Elsa has been accused of murdering her own brother, heir to the thrown of Brabant, and the count of Telramund and evil witch Ortrund seek vengeance. The knight protects Elsa, but she ultimately breaks the enchantment around their love by demanding to know who the knight is: he reveals that he is Lohengrin and that he must leave Brabant to seek the Holy Grail in his distant home, Monsalvat, which renders Elsa lifeless with grief.

 

 

The Mastersingers of Nuremberg

Not all of Wagner’s operas are serious tales of heroic knights, quests, corrupting rings and evil Gods. If you want something lighter, you can’t go wrong with Die Meistersinger von Nürnberg.

Iain Paterson as Hans Sachs, Wendy Bryn Harmer as Eva.
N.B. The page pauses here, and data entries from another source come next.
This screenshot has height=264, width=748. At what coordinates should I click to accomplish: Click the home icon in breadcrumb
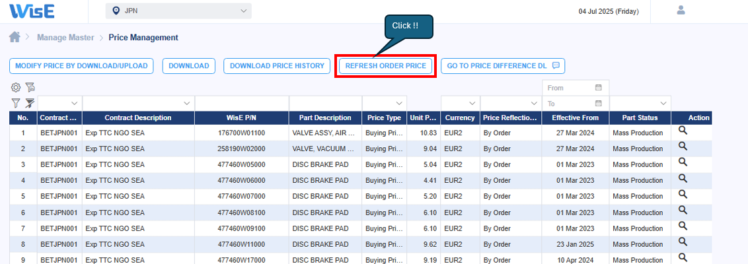pyautogui.click(x=15, y=38)
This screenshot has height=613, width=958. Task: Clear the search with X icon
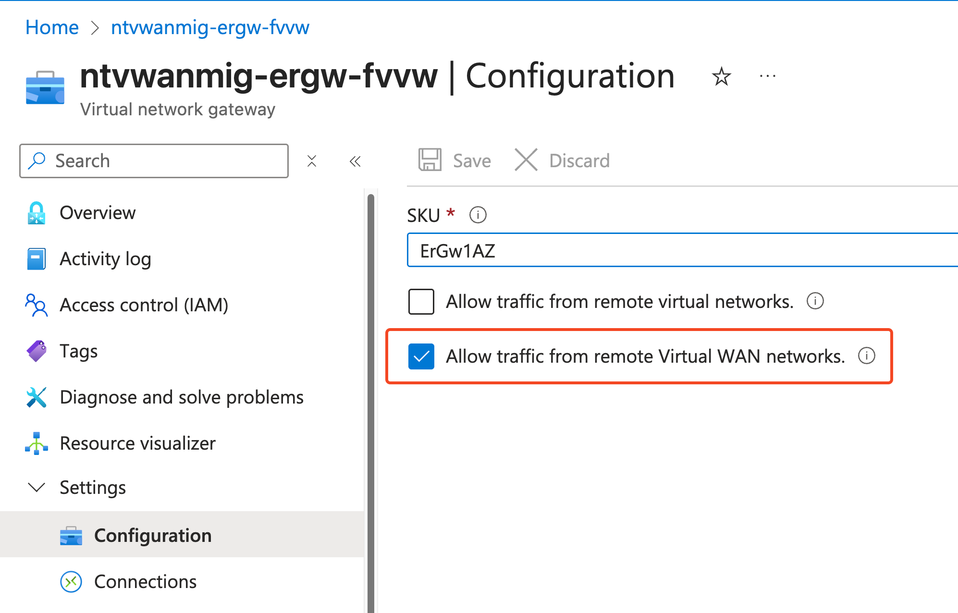312,161
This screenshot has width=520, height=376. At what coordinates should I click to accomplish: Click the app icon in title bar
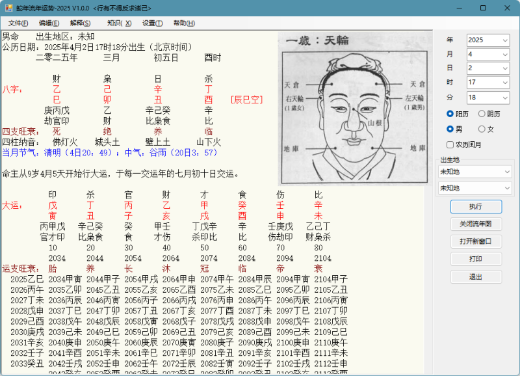click(8, 8)
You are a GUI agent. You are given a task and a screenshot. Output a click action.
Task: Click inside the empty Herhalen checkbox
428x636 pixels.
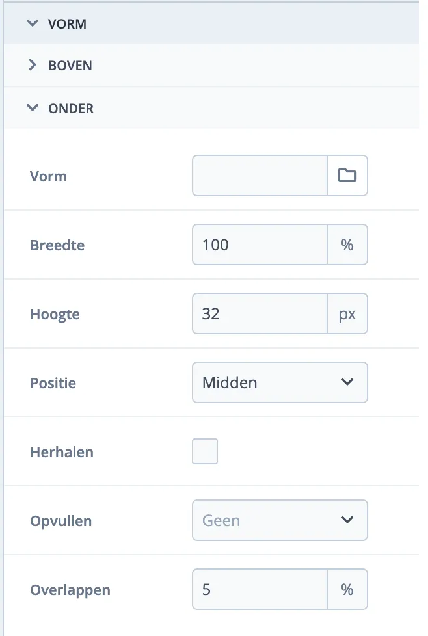click(x=205, y=451)
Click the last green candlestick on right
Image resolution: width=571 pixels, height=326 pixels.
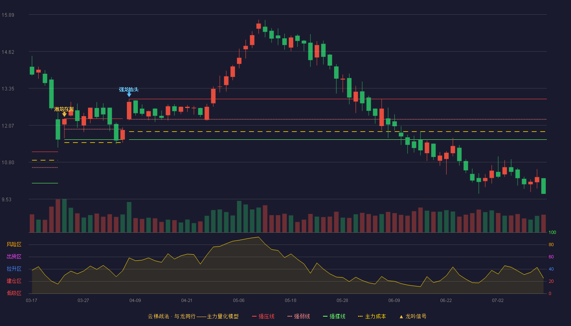(543, 186)
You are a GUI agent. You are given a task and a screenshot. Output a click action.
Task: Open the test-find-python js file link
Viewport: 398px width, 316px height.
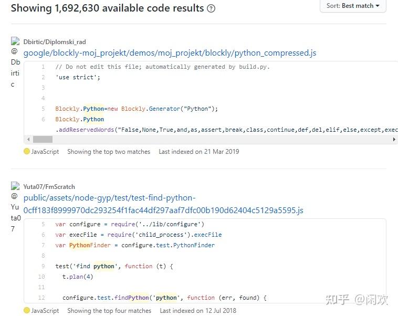(163, 204)
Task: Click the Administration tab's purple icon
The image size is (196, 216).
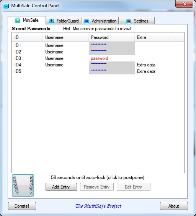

Image via English National Opera  

A comic opera in three acts, the setting of Meistersinger is a singing contest taking place in 16th-century Nuremberg and the plot revolves around the woes of female protagonist, Eva, who is destined to marry a mastersinger against the wishes of her own heart, which belongs to knight Walther von Stolzing.

The opera contains many jubilant choruses and stands out as the lightest of Wagner’s works.

 

 

Parsifal 

Parisfal, which celebrates turning 135 this month, was Wagner’s final great masterpiece. Another Wagnerian Holy Grail opera, it tells of the young knight Parsifal who is destined to reunite a holy spear with the Holy Grail and ultimately free the Knights of the Holy Grail.

Amalie Materna, Emil Scaria and Hermann Winkelmann in the first production of Parsifal at the Bayreuth Festival

Wagner’s autobiography indicates that he worked on the piece for over 40 years, initially taking inspiration from Parzival, a 13th-century poem written by Wolfram von Eschenbach to begin with. The score is rich and transcendent and the piece is regarded by many as the finest example of Wagner’s work. The opera was both influential and controversial, garnering wildly varied opinions from numerous notable figures such as Jean Sibelius, Mark Twain, Igor Stravinsky, Gustav Mahler and many others. 

Igor Stravinsky was repulsed by the "quasi-religious atmosphere" of the Bayreuth Festival 

Due to some confusion during the premiere at Bayreuth, it's now a tradition not to applause after the first act of the opera. When the first and the second acts were met with great enthusiasm at the premiere, Wagner informed the audience that there would be no curtain calls until the end of the performance, as he wanted to maintain the opera's serious mood. The baffled audience remained silent even at the end which forced Wagner to go back out and say that he did not mean they couldn't applause.